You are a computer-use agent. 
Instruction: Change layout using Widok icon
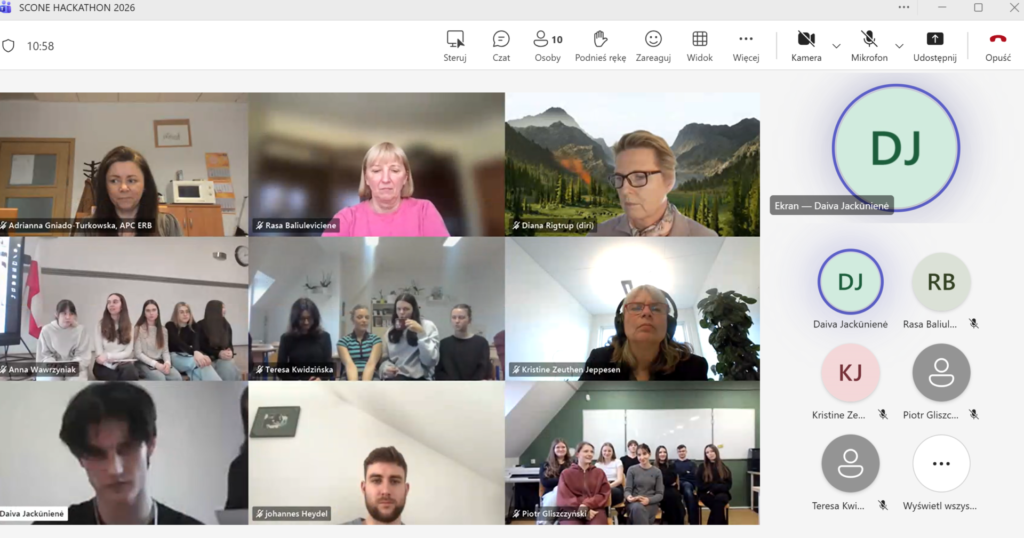pos(700,45)
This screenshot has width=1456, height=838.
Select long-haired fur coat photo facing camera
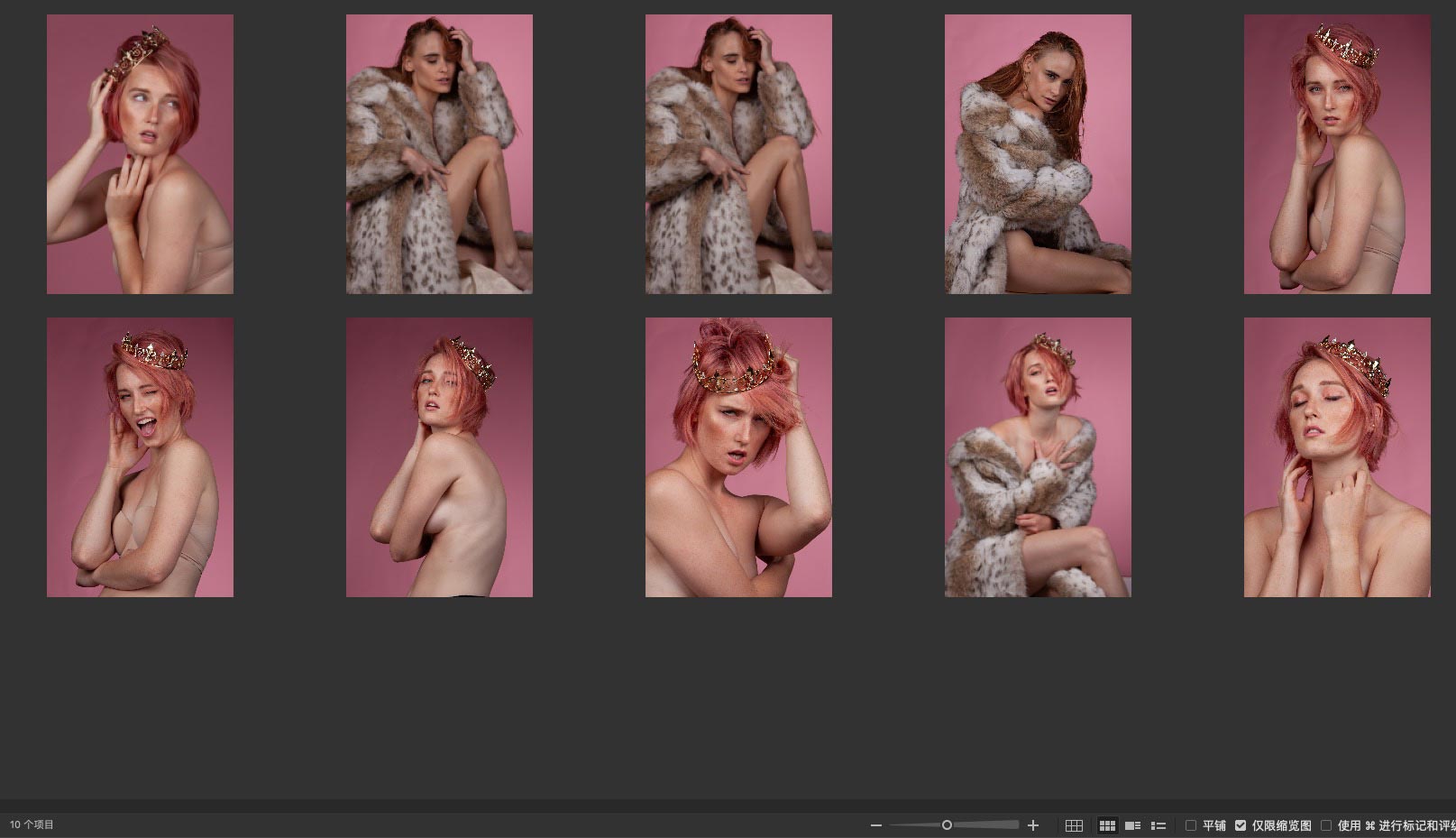[1038, 154]
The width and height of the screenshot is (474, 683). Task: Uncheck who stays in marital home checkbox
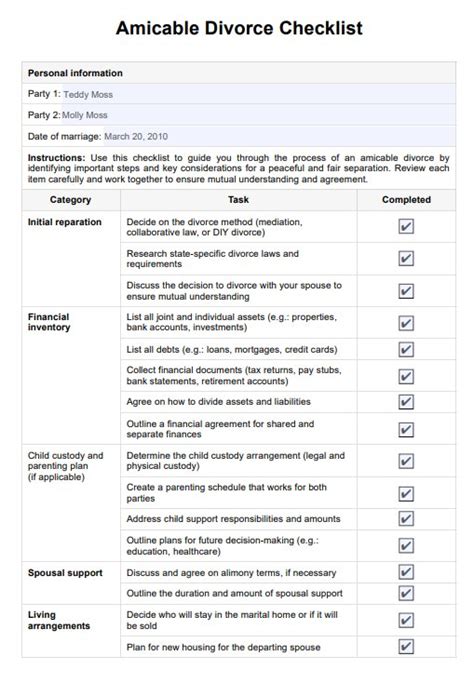(x=406, y=620)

════

This exercise calls for the records to be given again exactly, without the images.

_Output for this exercise_
You are a computer-use agent. 
Instruction: Change layout using Widok icon
pos(700,45)
This screenshot has width=1456, height=838.
Select long-haired fur coat photo facing camera
[1038, 154]
The width and height of the screenshot is (474, 683). Task: Uncheck who stays in marital home checkbox
(x=406, y=620)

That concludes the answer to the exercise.